>> START Data

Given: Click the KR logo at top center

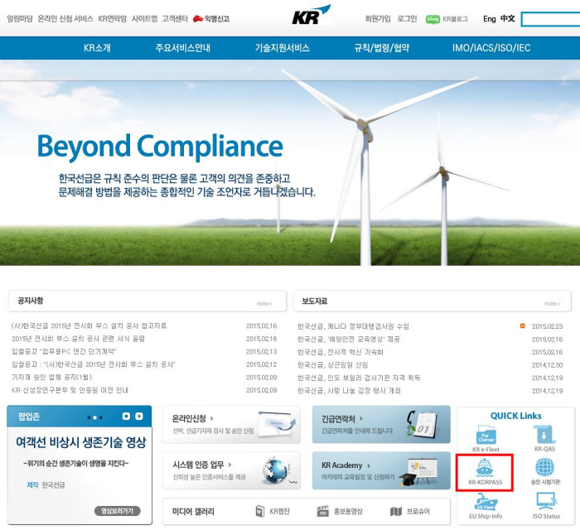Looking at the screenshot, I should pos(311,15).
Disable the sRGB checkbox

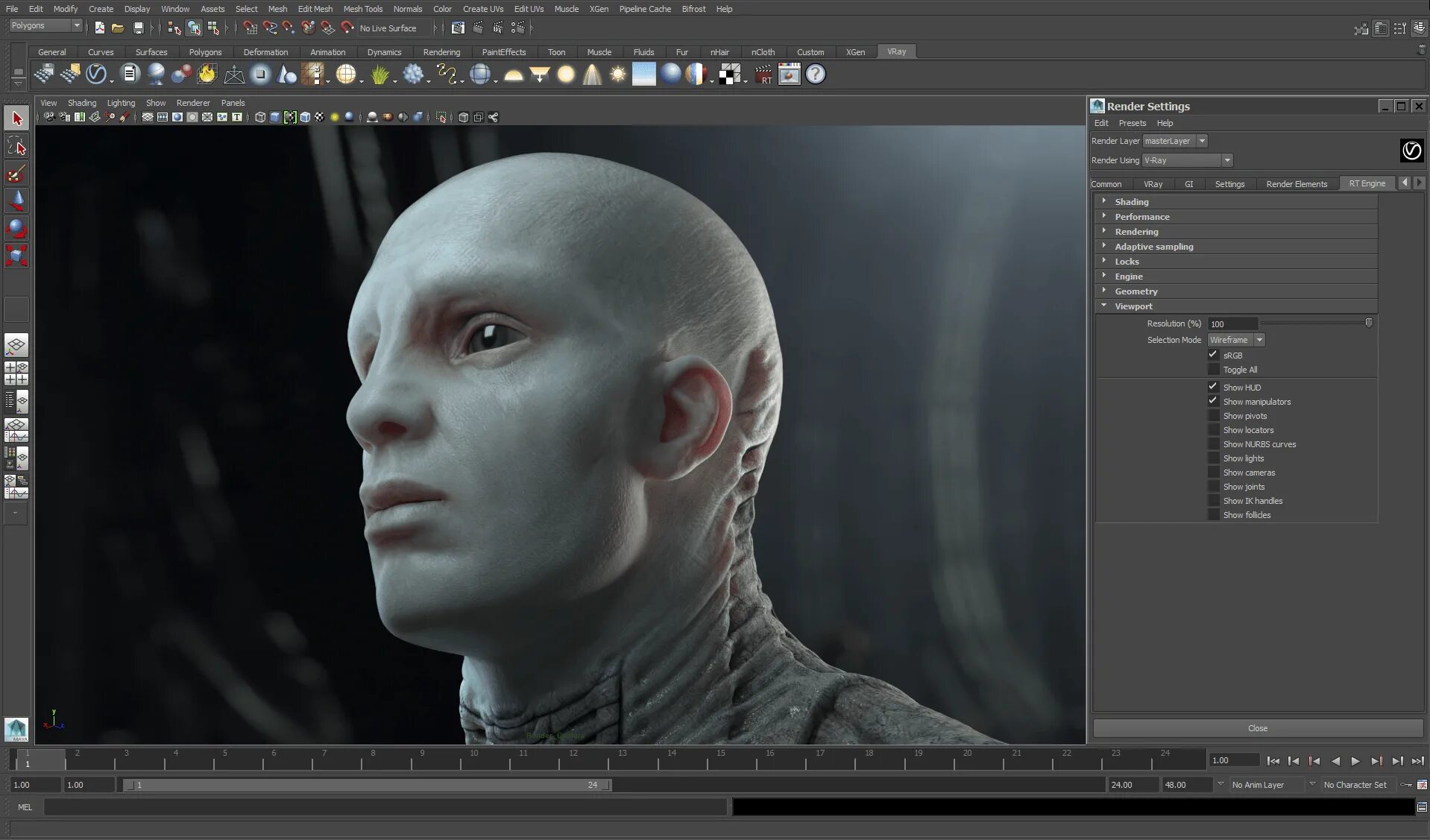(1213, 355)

>> END Data
>> START Data

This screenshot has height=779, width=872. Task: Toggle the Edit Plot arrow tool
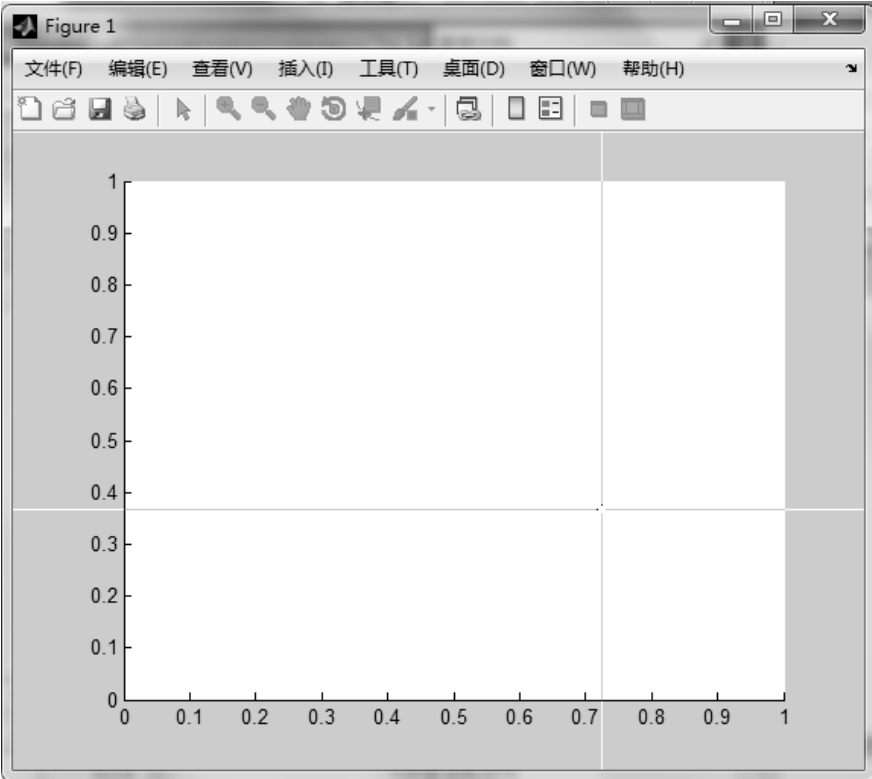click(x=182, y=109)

>> END Data

Work to complete – Could you convert the data from the line containing "Given: Click the KR logo at top center" through the line containing "(1213, 355)", both included, into a numbered list with blank lines dropped? Leave the pictures out.

Response to this exercise –
1. Given: Click the KR logo at top center
2. Looking at the screenshot, I should pos(311,15).
3. Disable the sRGB checkbox
4. (1213, 355)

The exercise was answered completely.